The roots can also be used for tea. I haven’t tried this yet, but I’ve had store-bought roasted dandelion root tea before, and it’s amazing. Rich and earthy, with no caffeine, and it’s good for digestion. 😊 As for the leaves, they can be a bit bitter, but work well tossed in a salad mixed with lettuce. My mom even used them in lieu of spinach in a lasagna the other day. Mixed with the cottage cheese, it was delicious! They definitely lost some of their bitterness after they were baked.
So basically, dandelions are lovely, interesting, and beneficial! If their sunny yellow colour isn’t enough to make you appreciate them, you can always try telling the time with their seeds, or see if you’d fancy a cup of tea. 😊
I hope you feel inspired by these happy bits of sunshine, and I look forward to hearing your thoughts in the comments.
Until next time, and happy dandelion-picking!

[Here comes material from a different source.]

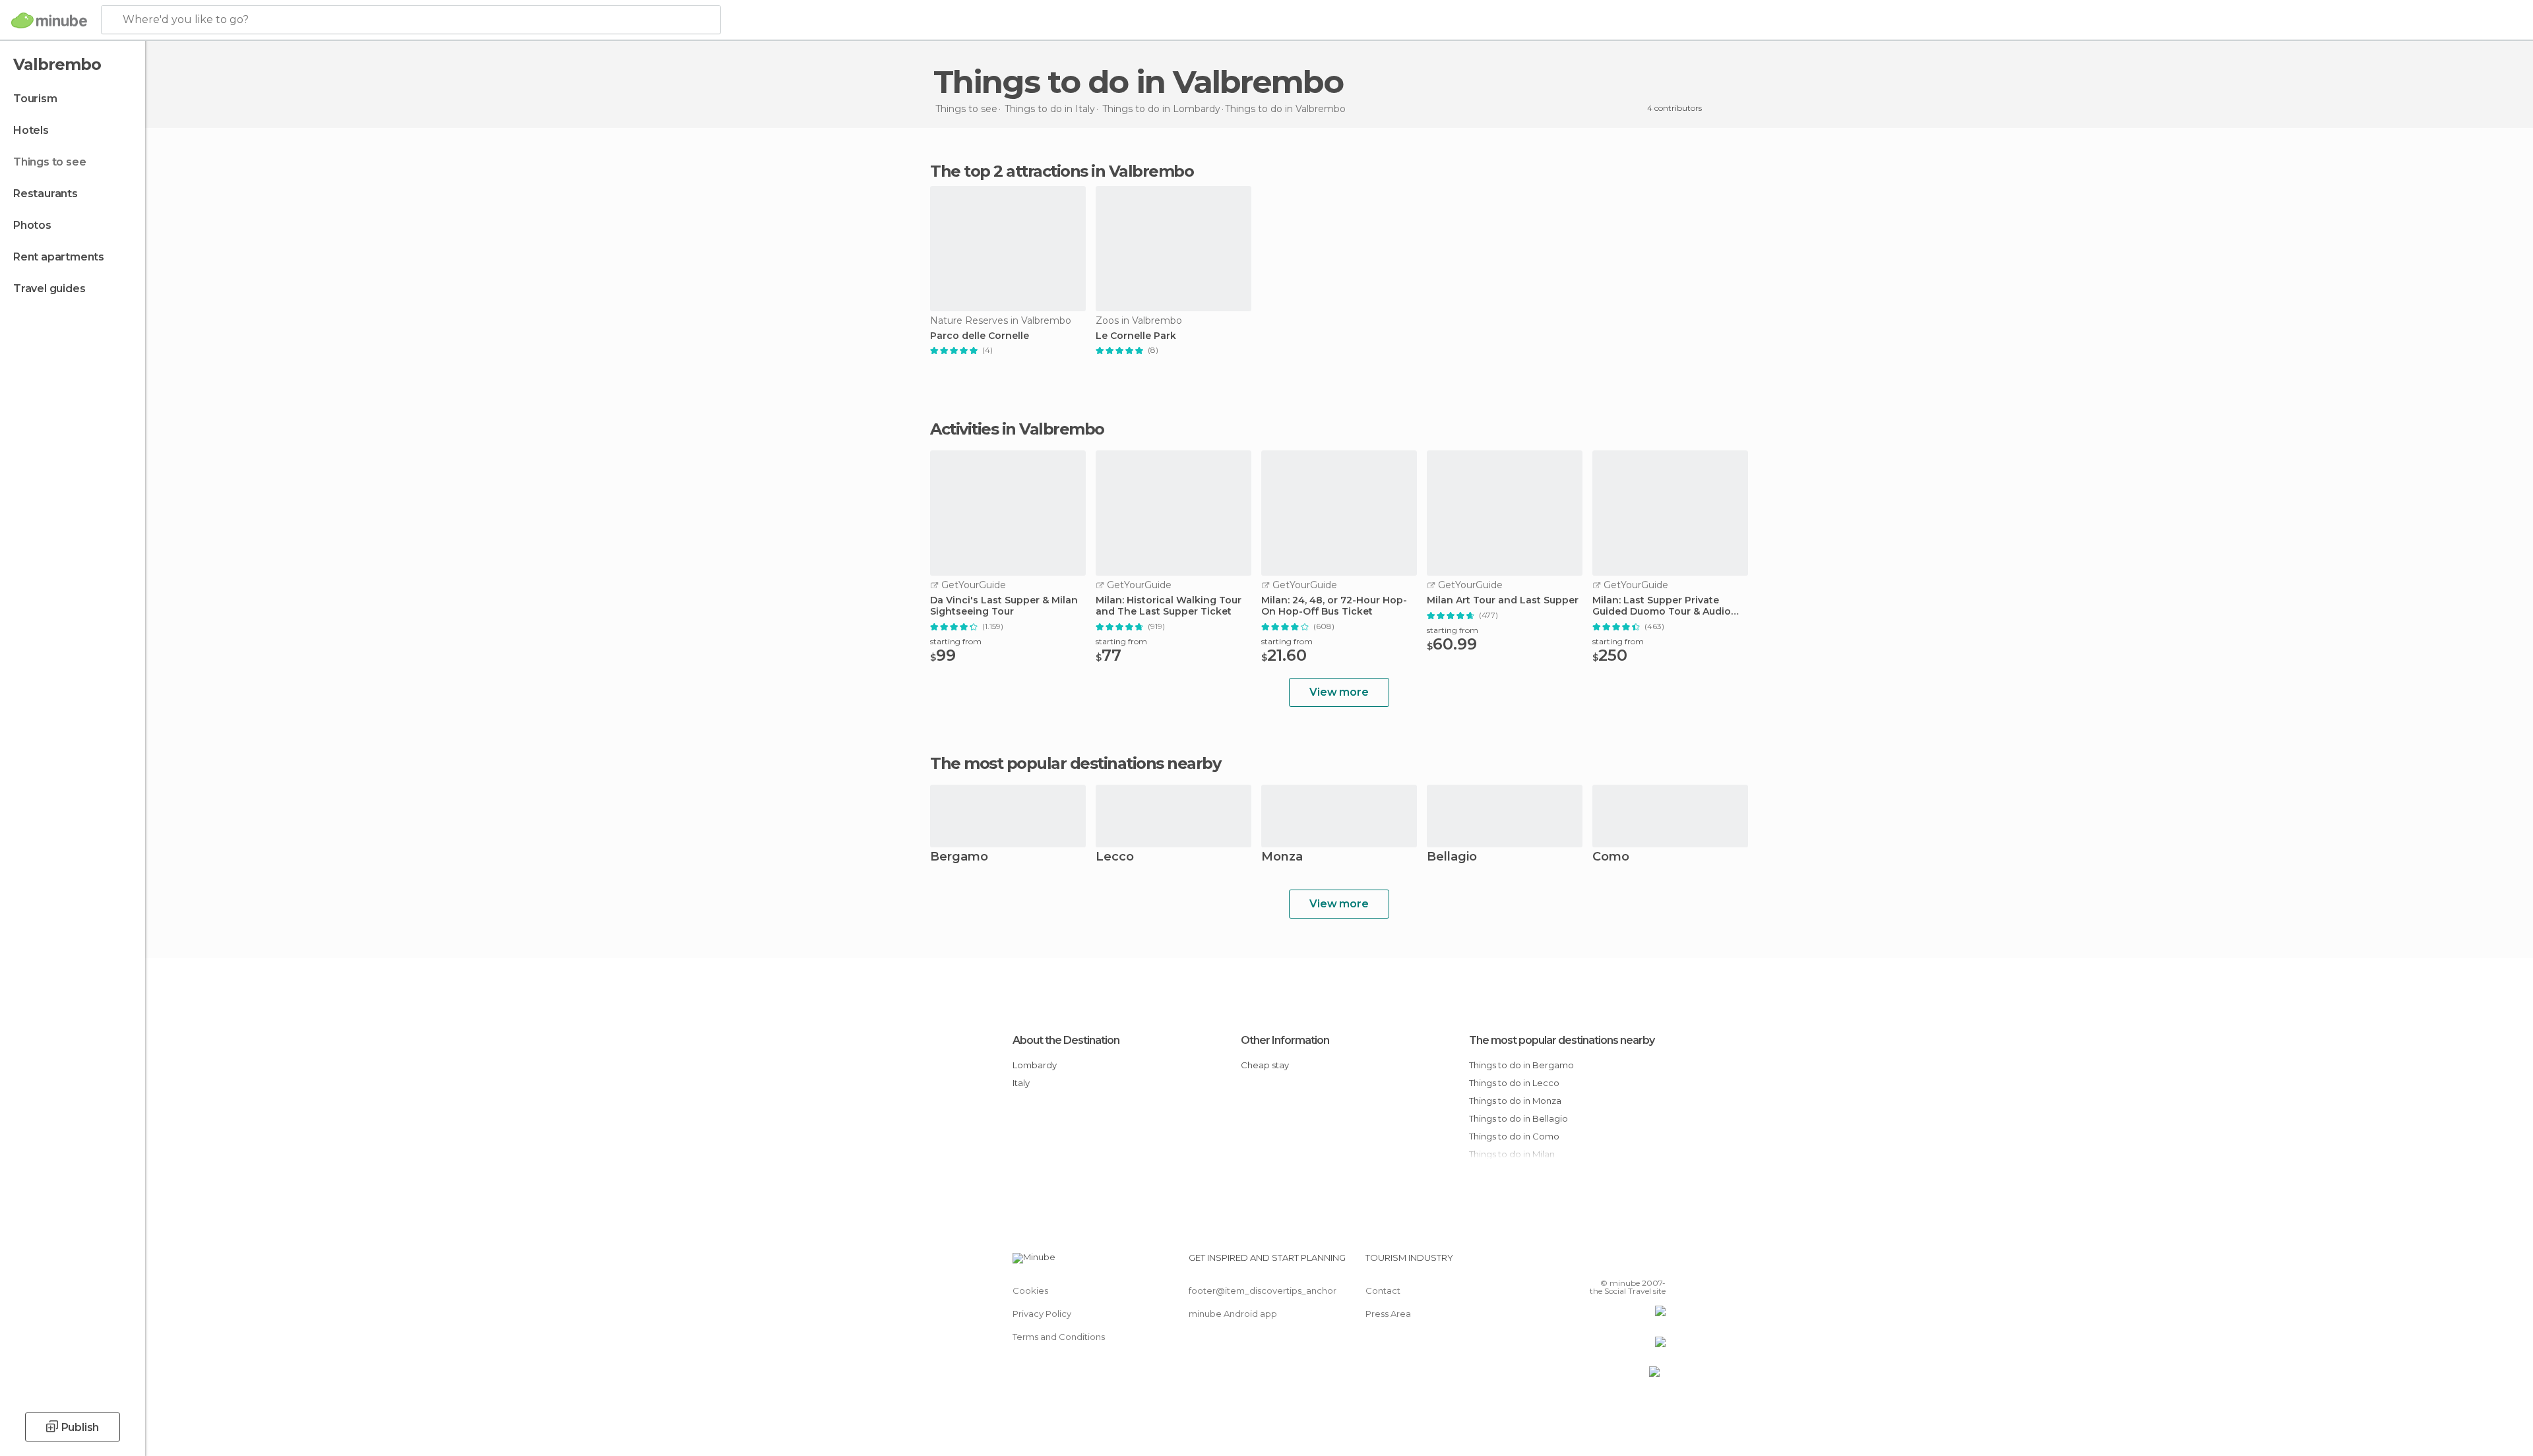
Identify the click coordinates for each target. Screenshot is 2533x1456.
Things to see (49, 162)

*As with most edible things, some people might be allergic to dandelions or parts of dandelions. Just be cautious if you’ve never tried them before. Likewise, although the Internet boasts several benefits of consuming dandelions, certain people may experience different side effects due to medical conditions. Just be careful before consuming and do a little research to make sure it won’t be bad for you if you’re unsure. 😊
I consulted the Language of Flowers illustrated by Kate Greenaway and first published by Routledge (London) in 1884 to find the meaning of the dandelion. The copy I have – linked here – is an unabridged reproduction by Dover Publications (New York) in 1992. I got more information on its appearance in folklore by consulting The Child and Childhood in Folk Thought by Alexander Francis Chamberlain, available on Google books. This was originally published in 1896 by Macmillan & Co (New York and London).
I found the eBook version through this article from Coffee House Writers, which was very interesting.